In order to systematically identify and recover lost children, it is important to set up a multi-channel monitoring strategy adapted to the local context of Elogbele, such as monthly cross-checks between the immunization registers of health facilities and the birth registers of traditional birth attendants, in order to flag up children who need to receive doses of vaccine. Initial home visits are also essential in this rural environment. Voice reminders could be added to these visits. Awareness campaigns aimed at religious, traditional, and administrative authorities could encourage community involvement.

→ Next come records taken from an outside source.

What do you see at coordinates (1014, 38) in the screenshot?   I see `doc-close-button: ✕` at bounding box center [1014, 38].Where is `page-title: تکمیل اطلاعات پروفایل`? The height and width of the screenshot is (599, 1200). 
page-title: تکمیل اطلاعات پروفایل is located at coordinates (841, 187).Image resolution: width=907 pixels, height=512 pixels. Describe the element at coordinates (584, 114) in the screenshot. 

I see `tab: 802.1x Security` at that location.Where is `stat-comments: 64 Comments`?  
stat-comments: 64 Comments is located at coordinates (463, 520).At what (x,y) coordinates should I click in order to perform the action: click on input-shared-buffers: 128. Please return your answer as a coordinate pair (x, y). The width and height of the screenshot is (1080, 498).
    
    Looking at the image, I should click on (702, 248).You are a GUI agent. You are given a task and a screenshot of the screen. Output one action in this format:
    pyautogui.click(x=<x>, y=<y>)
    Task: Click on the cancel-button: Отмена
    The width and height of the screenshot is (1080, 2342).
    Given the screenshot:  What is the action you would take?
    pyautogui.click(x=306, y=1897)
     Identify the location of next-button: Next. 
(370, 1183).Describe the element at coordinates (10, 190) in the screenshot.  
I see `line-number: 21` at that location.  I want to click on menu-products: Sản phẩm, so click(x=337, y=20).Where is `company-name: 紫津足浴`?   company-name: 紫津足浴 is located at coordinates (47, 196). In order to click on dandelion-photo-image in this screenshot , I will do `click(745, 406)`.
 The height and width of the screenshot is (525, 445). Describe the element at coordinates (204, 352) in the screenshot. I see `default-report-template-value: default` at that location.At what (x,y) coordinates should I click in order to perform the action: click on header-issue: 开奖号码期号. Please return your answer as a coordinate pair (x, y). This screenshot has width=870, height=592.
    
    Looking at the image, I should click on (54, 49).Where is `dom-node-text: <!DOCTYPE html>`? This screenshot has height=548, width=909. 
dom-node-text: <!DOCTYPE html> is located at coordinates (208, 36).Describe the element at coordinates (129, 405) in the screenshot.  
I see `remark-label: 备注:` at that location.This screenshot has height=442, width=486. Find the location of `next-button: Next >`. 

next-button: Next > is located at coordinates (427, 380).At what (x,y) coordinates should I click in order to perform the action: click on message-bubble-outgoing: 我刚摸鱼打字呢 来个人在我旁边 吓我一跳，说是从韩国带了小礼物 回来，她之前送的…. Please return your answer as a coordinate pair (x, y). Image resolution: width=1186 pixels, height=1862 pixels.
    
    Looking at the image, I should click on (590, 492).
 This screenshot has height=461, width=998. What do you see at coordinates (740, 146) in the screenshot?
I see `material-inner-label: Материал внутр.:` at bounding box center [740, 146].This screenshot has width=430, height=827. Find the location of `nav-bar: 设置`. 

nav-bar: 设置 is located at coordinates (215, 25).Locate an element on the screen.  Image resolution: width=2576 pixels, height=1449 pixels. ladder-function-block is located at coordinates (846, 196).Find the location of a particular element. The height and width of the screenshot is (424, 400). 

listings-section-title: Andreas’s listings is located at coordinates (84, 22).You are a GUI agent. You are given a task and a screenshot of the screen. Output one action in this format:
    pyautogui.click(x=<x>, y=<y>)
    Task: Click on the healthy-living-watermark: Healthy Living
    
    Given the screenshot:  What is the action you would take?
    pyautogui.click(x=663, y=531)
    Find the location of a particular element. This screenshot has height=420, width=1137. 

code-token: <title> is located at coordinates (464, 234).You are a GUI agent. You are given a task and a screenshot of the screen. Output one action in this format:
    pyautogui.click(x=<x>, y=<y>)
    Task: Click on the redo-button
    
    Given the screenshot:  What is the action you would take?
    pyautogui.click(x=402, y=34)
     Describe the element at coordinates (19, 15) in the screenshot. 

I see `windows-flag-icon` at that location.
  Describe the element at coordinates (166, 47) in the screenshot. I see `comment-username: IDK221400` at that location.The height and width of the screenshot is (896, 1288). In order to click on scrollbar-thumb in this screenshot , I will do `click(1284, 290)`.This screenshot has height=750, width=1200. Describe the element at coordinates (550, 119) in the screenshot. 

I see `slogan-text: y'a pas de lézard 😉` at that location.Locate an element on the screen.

The study is limited by being a retrospective study that utilizes secondary data that may affect the quality of the data. The study's focus on all four health facilities within the Elogbele health area (rather than sampling) ensures complete representation of this microsystem but inherently limits direct extrapolation to other contexts. This study shows short-term progress, but the two-month post-intervention period does not allow us to assess the sustainability of the results, the influence of seasonal variations or the retention of skills by healthcare professionals. These constraints, which are typical of rapid evaluations in public health, will be investigated further during the 12-month follow-up.
Conclusions
This study has demonstrated the importance of implementing advanced strategies and enabled health workers in the Elogbele health area to strengthen their immunization capabilities, improve immunization coverage, and catch up with the number of unimmunized children. It emerged that most of the objectives had been achieved, which is a satisfactory achievement. This project has enabled health workers in the health area to strengthen their knowledge, attitudes, and practices regarding immunization, to improve immunization coverage in the health area, and to catch up with unvaccinated children. Despite restrictions linked to time constraints, constant and ongoing efforts are being made to achieve the target.